Environ 850 agents fédéraux supplémentaires ont également été déployés dans la ville, incluant 130 agents du FBI. Ces forces ont déjà procédé à plus de 100 arrestations depuis le 7 août, pour des charges allant de l’homicide aux infractions liées aux stupéfiants.
Une maire démocrate sur la défensive
Muriel Bowser, maire démocrate de Washington, s’est montrée prudente dans sa réaction, qualifiant la décision de Trump “d’inquiétante et sans précédent”, tout en reconnaissant qu’elle n’était “pas totalement surprise” compte tenu de la rhétorique passée.

“Nous savons que l’accès à notre démocratie est fragile”, a déclaré Bowser, plaidant une nouvelle fois pour l’obtention du statut d’État pour Washington DC. La maire a également souligné que la ville avait atteint “une énorme diminution de la criminalité”, contredisant directement les affirmations présidentielles.
Lors d’une réunion virtuelle avec les leaders communautaires, Bowser a adopté un ton plus ferme : “C’est un moment pour la communauté de s’engager (…) pour protéger notre ville, maintenir notre autonomie et défendre notre Home Rule”.

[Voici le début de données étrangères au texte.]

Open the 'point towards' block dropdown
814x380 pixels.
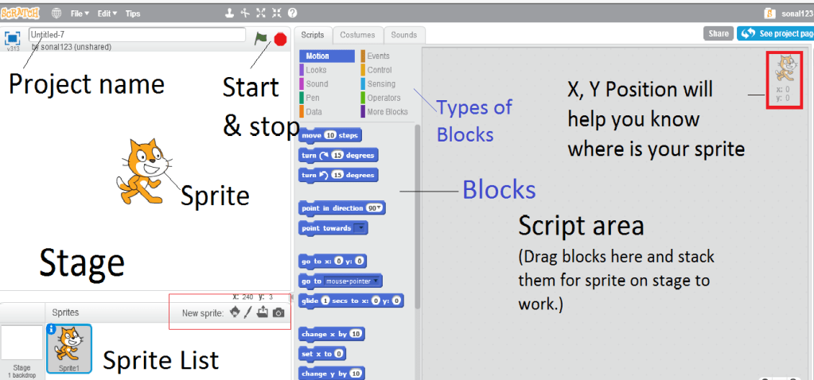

Un statut particulier qui fragilise Washington
Washington DC dispose d’un statut unique aux États-Unis. Contrairement aux 50 États, la capitale fédérale n’a pas la même autonomie et dépend largement du Congrès pour son fonctionnement. Cette particularité permet au président d’invoquer l’article 740 du Home Rule Act pour prendre le contrôle de la police locale pendant 30 jours maximum, sauf prolongation votée par le Congrès.
Trump a d’ailleurs annoncé son intention de demander une extension : “Nous aurons besoin d’un projet de loi sur la criminalité (…) et nous chercherons des extensions à long terme car 30 jours ne suffisent pas”.

Une stratégie politique assumée
Cette opération s’inscrit dans une stratégie plus large. Trump a promis que son initiative “ira plus loin” et qu’il envisage des mesures similaires dans d’autres grandes villes démocrates comme Chicago, New York ou Los Angeles.
L’annonce intervient également dans un contexte particulier : plusieurs observateurs y voient une manœuvre de diversion pour détourner l’attention de dossiers sensibles comme l’affaire Epstein. Certains démocrates, comme le sénateur Chris Murphy, dénoncent “une tentative de supprimer la dissidence”.
Des précédents inquiétants
Ce n’est pas la première fois que Trump utilise la force militaire. En juin 2025, il avait déjà déployé 4 000 membres de la Garde nationale et 700 Marines à Los Angeles malgré l’opposition du gouverneur démocrate Gavin Newsom, qui avait engagé des poursuites judiciaires.
Cette militarisation des fonctions civiles soulève des questions juridiques importantes. “Nous ne croyons pas qu’il soit légal d’utiliser l’armée américaine contre des citoyens américains sur le sol américain”, a rappelé la maire Bowser.
Un avenir incertain pour l’autonomie locale
L’opération “Liberation Day in D.C.” comme l’a baptisée Trump, marque un tournant dans les relations entre le gouvernement fédéral et les autorités locales. 800 militaires dans les rues de la capitale, des checkpoints établis par les agents fédéraux, et une police municipale sous contrôle présidentiel : Washington vit une situation inédite.
Cette prise de contrôle, bien que temporaire, pose des questions fondamentales sur l’équilibre des pouvoirs et l’autonomie des gouvernements locaux face à un exécutif fédéral de plus en plus interventionniste. Pour les habitants de Washington, majoritairement démocrates, c’est un rappel brutal de leur statut politique particulier et de leur manque de représentation au Congrès.
L’avenir dira si cette “expérience” trumpienne sera étendue à d’autres villes ou si elle restera un épisode isolé de cette présidence décidément peu conventionnelle.